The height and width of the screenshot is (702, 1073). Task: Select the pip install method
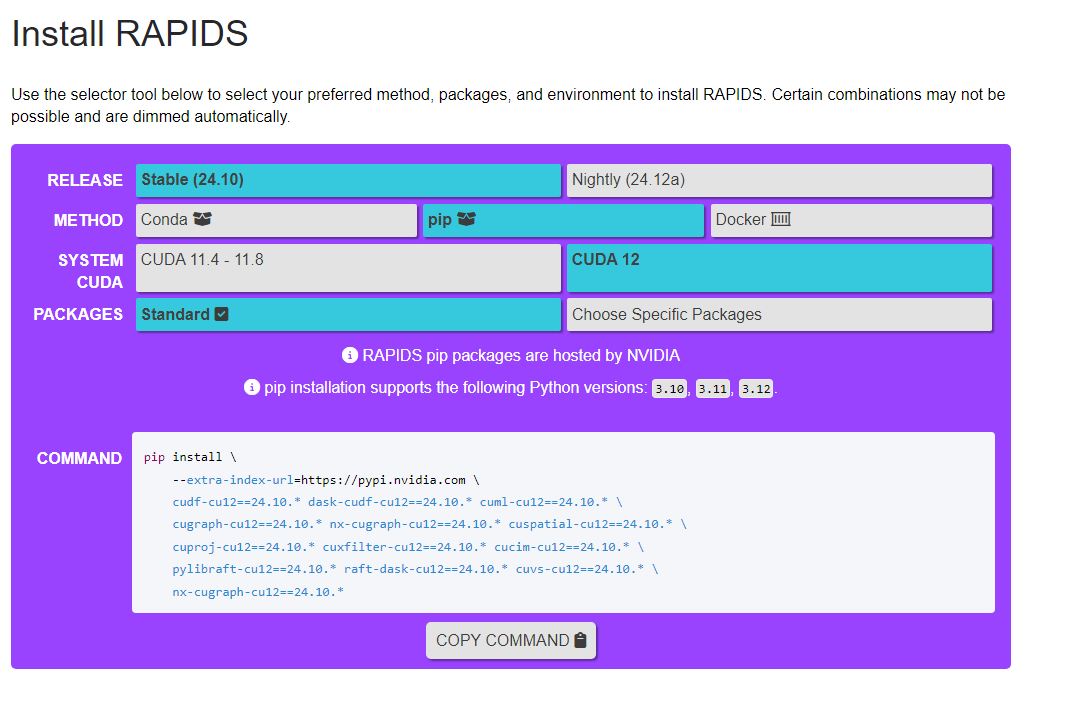tap(563, 220)
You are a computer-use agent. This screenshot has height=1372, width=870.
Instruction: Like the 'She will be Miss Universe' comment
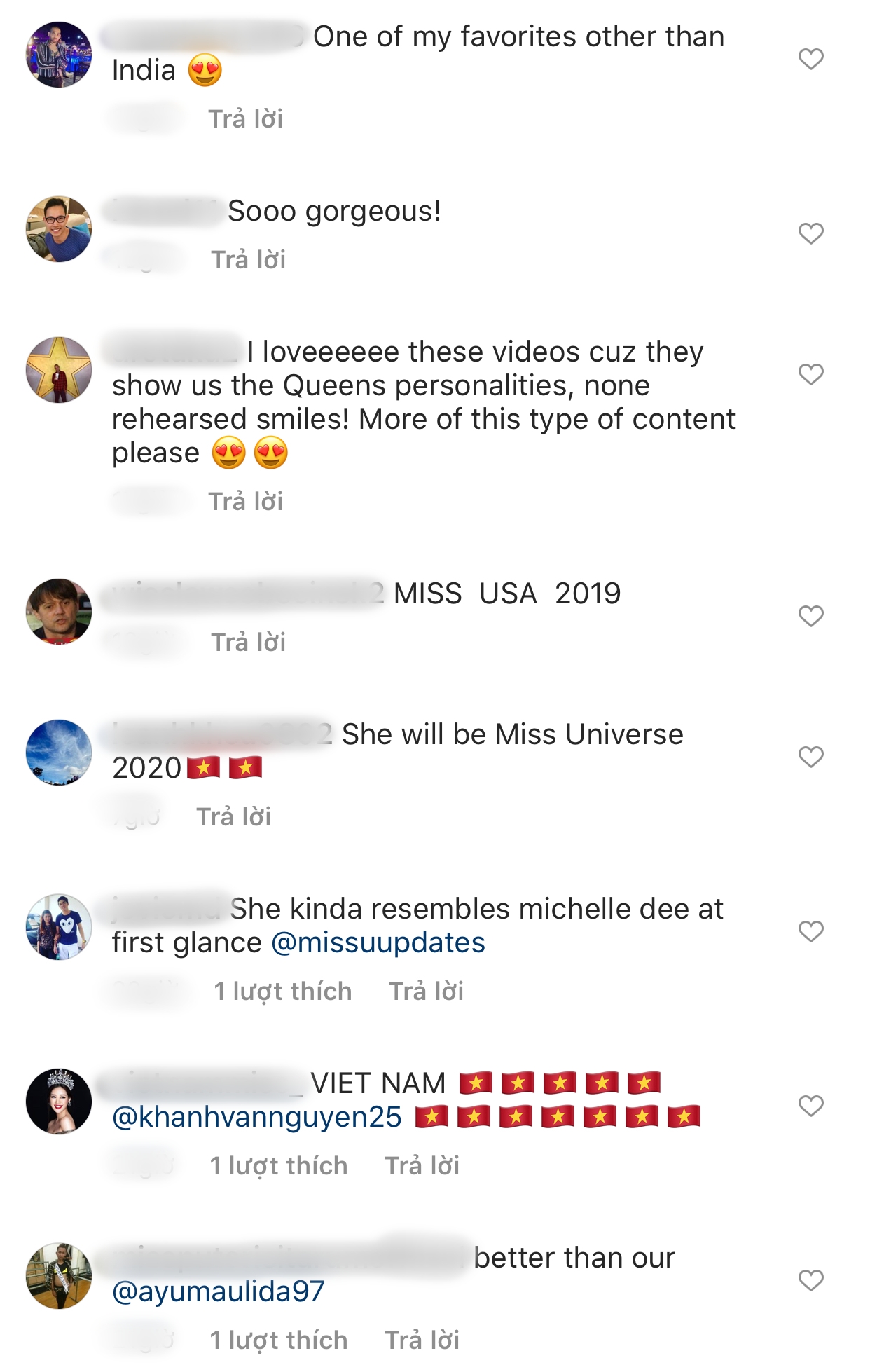coord(810,757)
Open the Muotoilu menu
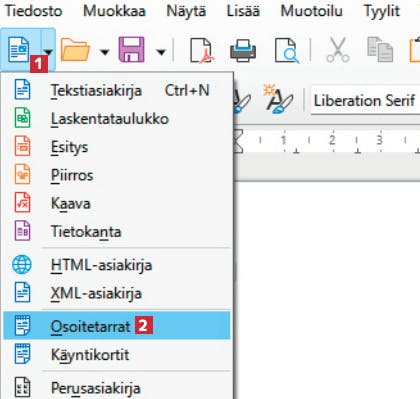This screenshot has width=420, height=399. (311, 11)
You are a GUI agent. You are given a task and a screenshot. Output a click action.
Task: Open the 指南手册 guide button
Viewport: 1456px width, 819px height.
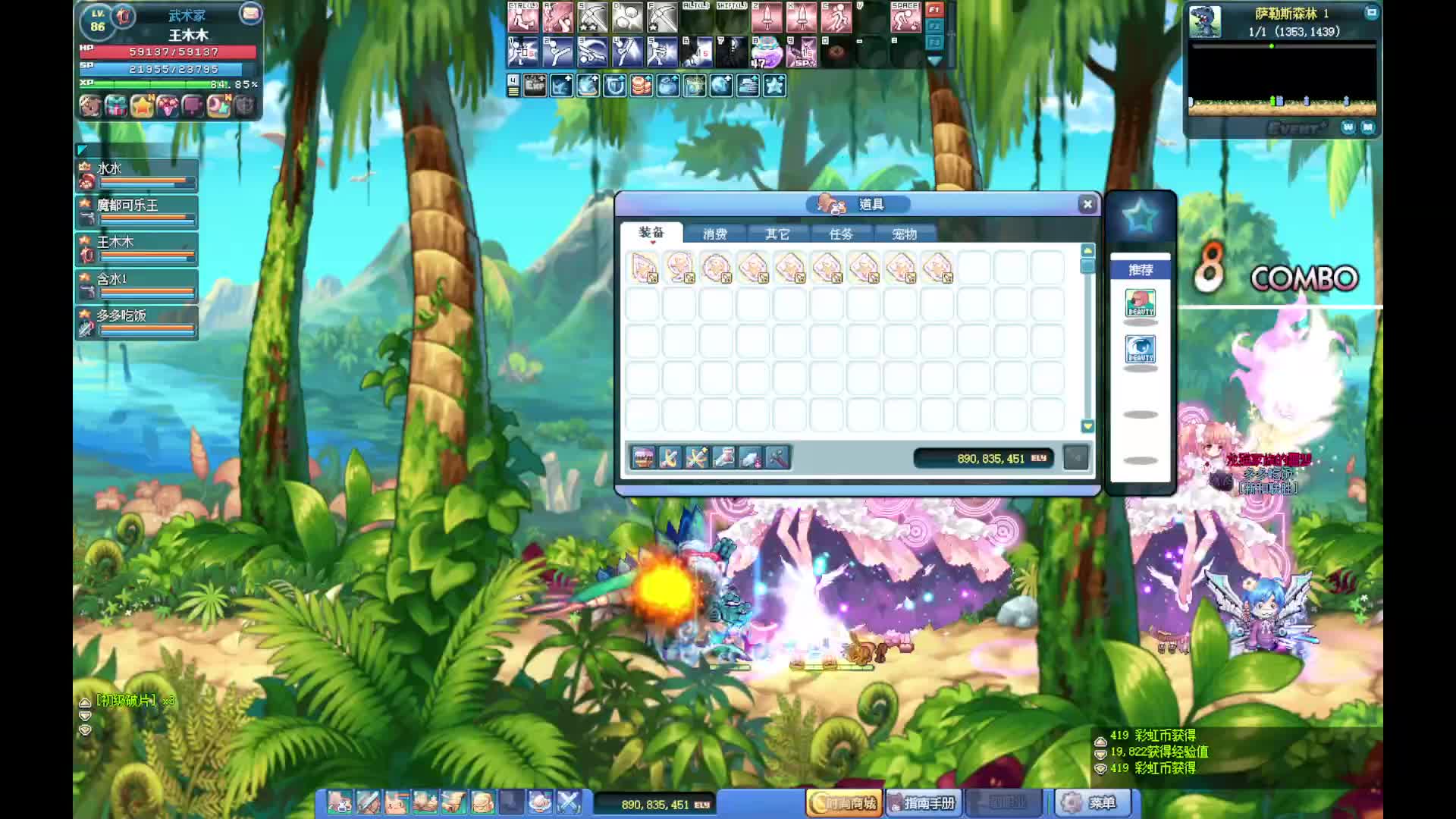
________________________________________
*AIM*.
Format the listing above as a Markdown table with a Row column for the line number and a Line column for the text of each line. Skip blank lines, and leave the pictures out of the answer.

*RESPONSE TO THE EXERCISE*.
| Row | Line |
|---|---|
| 1 | The height and width of the screenshot is (702, 1073). Task: Select the pip install method |
| 2 | tap(563, 220) |
| 3 | You are a computer-use agent. This screenshot has height=1372, width=870. |
| 4 | Instruction: Like the 'She will be Miss Universe' comment |
| 5 | coord(810,757) |
| 6 | Open the Muotoilu menu |
| 7 | This screenshot has width=420, height=399. (311, 11) |
| 8 | You are a GUI agent. You are given a task and a screenshot. Output a click action. |
| 9 | Task: Open the 指南手册 guide button |
| 10 | Viewport: 1456px width, 819px height. |